Para quem busca uma fonte de renda passiva, os primeiros seis meses de 2026 trouxeram uma notícia animadora. Mesmo com o principal índice da Bolsa brasileira, o Ibovespa, rendendo ligeiramente menos que o Certificado de Depósito Interbancário (CDI), um grupo específico de ativos se destacou: as ações pagadoras de dividendos. Elas não só superaram o CDI, como também o próprio Ibovespa, mostrando-se um refúgio para quem mira em ganhos consistentes.
O que aconteceu
O índice de dividendos da B3, conhecido como IDIV, mostrou sua força ao superar tanto a renda variável geral quanto a renda fixa no período. Em um cenário onde a média do mercado patinava, papéis específicos de empresas conseguiram devolver ao acionista, somente em proventos, uma fatia bem maior do que qualquer aplicação em CDI teria rendido. A PetroRecôncavo (RECV3) liderou essa lista, com um retorno em dividendos de expressivos 12,06% no semestre, de acordo com um estudo da consultoria Elos Ayta, feito a pedido do InfoMoney.
Outras companhias também se destacaram. A Copel (CPLE3) aparece na segunda posição com 8,67% de retorno, seguida por BB Seguridade (BBSE3) com 7,17% e CPFL Energia (CPFE3) com 7,00%. Completam o top 5 a Allos (ALOS3), com 6,18%, mostrando que o setor de shopping centers também pode ser generoso com seus investidores. Cemig (CMIG4) e Telefônica Brasil (VIVT3) também figuram entre as maiores pagadoras, reforçando a diversidade de setores que podem oferecer bons dividendos.
Entenda o caso
Investir em ações que pagam dividendos é uma estratégia popular entre quem busca construir um fluxo de renda passiva. Os dividendos são uma parcela do lucro líquido da empresa distribuída aos seus acionistas, uma forma de recompensa pela confiança depositada no negócio. No entanto, é fundamental lembrar que o desempenho passado não garante retornos futuros. Um exemplo é a própria PetroRecôncavo, que, apesar de ter liderado os pagamentos no semestre, não está entre as ações mais recomendadas para o segundo período do ano.
Para o segundo semestre de 2026, grandes bancos e corretoras do país já apontam suas favoritas. Algumas das empresas que brilharam nos pagamentos até junho continuam entre as apostas dos analistas, como Allos (ALOS3), Petrobras (PETR4), Itaúsa (ITSA4), Copel (CPLE3) e Caixa Seguridade (CXSE3). Outras companhias, como Bradesco (BBDC4), Vale (VALE3) e Axia Energia (AXIA3), mesmo sem estarem no topo dos dividendos pagos no primeiro semestre, mantêm-se recomendadas pelo seu potencial de geração de caixa e valorização futura, segundo as carteiras monitoradas pelo InfoMoney.
Impacto para a população
Para o investidor comum, acompanhar essas listas e análises é crucial. Elas oferecem um panorama das oportunidades no mercado de renda variável, especialmente para aqueles que buscam diversificar seus investimentos e complementar sua renda. A recomendação da Allos, por exemplo, se baseia na previsibilidade das receitas de shoppings e na política de dividendos robusta para 2026. A Petrobras, por sua vez, é vista como sólida mesmo com a volatilidade do petróleo, com estimativas de dividend yield atraentes e liderança na exploração.
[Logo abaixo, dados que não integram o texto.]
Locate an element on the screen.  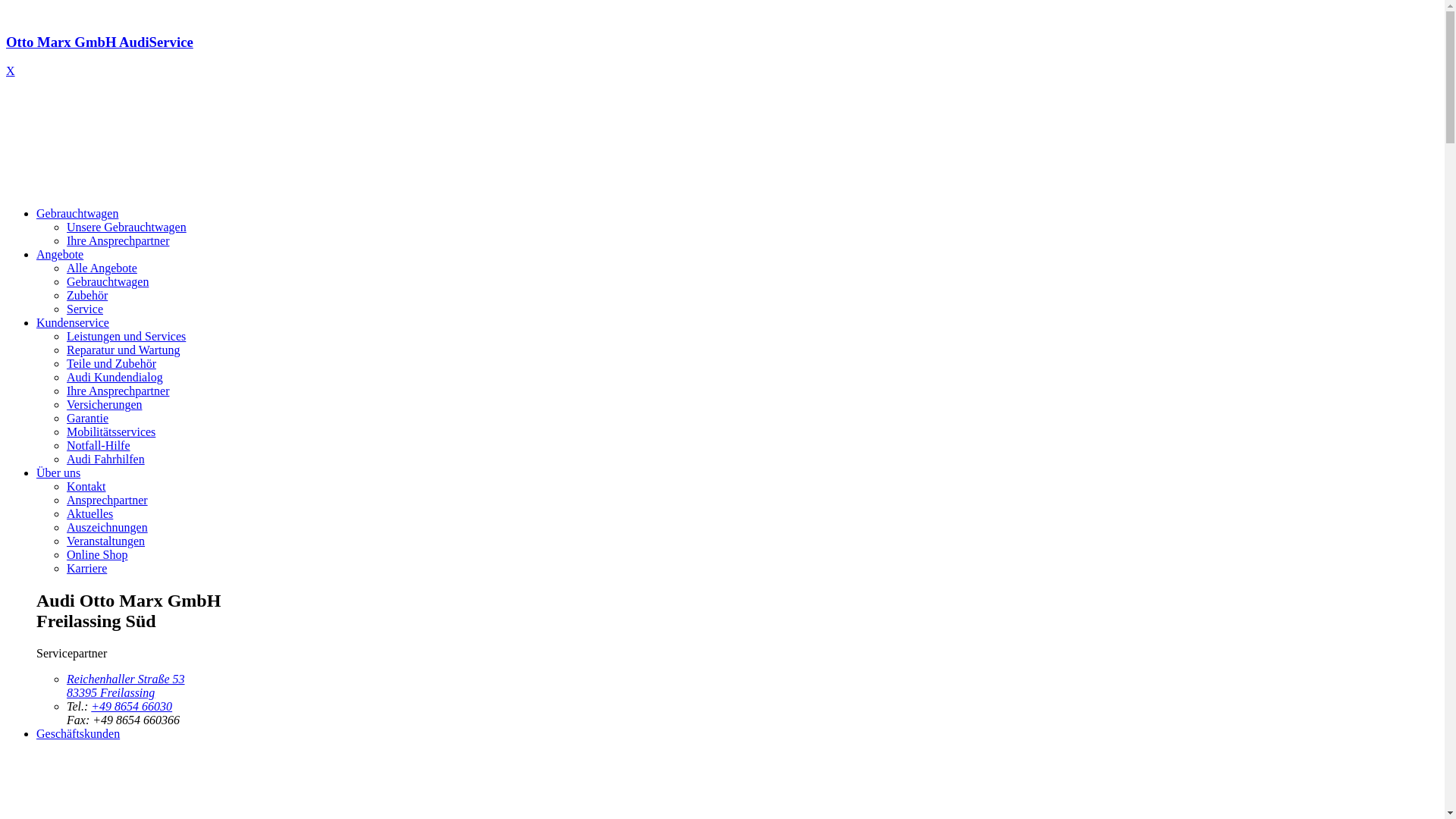
'Alle Angebote' is located at coordinates (101, 267).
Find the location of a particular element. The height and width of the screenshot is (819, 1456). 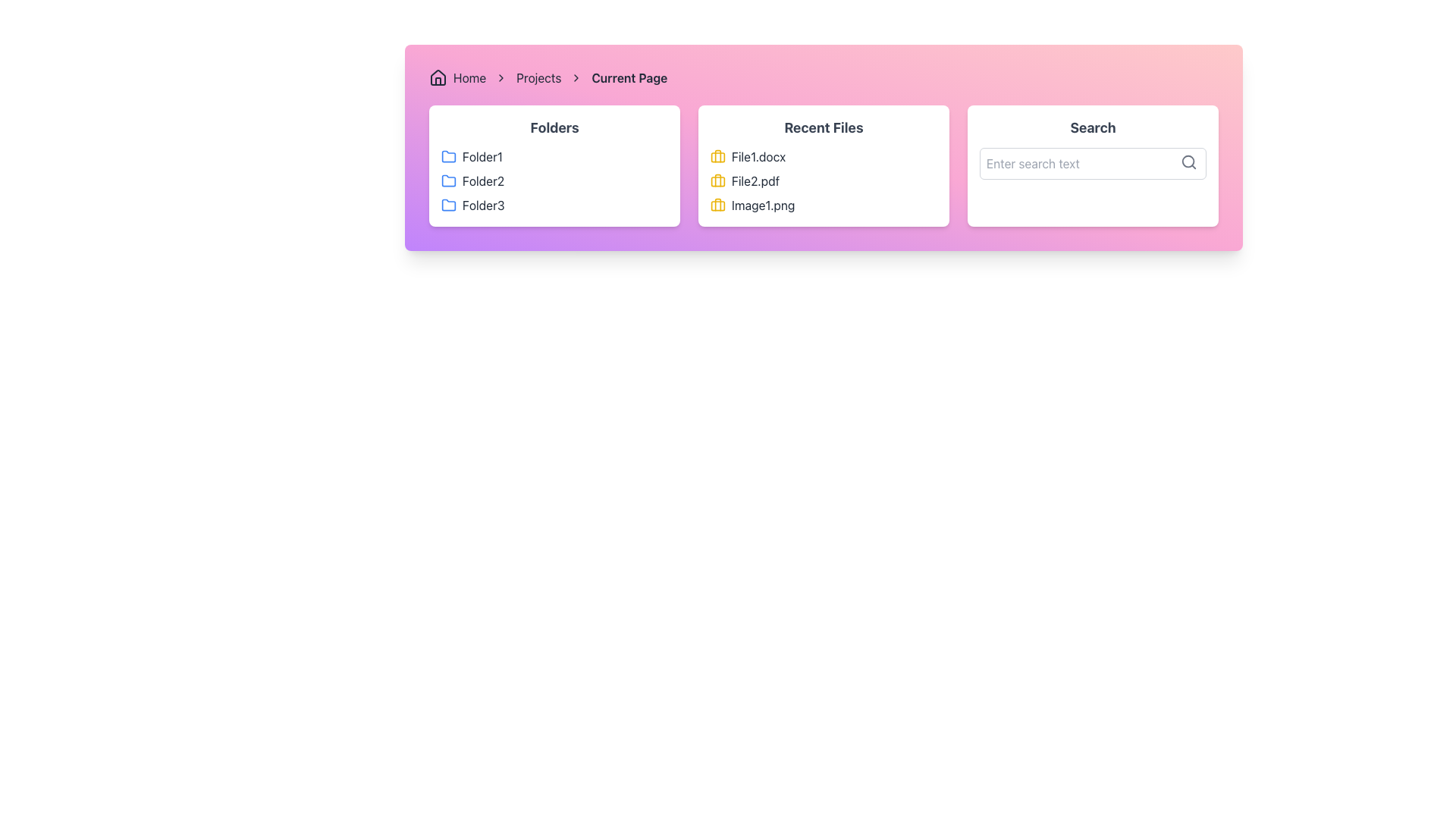

the folder icon with a blue outline located to the left of the text 'Folder2' in the 'Folders' section is located at coordinates (447, 180).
Já a Itaúsa, holding que investe em diversos setores, aparece com um alto dividend yield nos últimos 12 meses e negociações com desconto em relação aos seus ativos. Essas informações servem como um guia, mas a decisão final deve sempre considerar o perfil de risco de cada um e, idealmente, ser tomada com o auxílio de um profissional do mercado financeiro. Investir em ações exige pesquisa e paciência, mas as recompensas podem ser significativas, como mostram os dados do primeiro semestre de 2026.
Com o mercado em constante movimento, a busca por ações que combinem potencial de valorização e uma boa distribuição de dividendos continua sendo uma estratégia atraente para muitos. No entanto, a análise cuidadosa e o alinhamento com o perfil de cada investidor são essenciais para navegar com sucesso nesse cenário.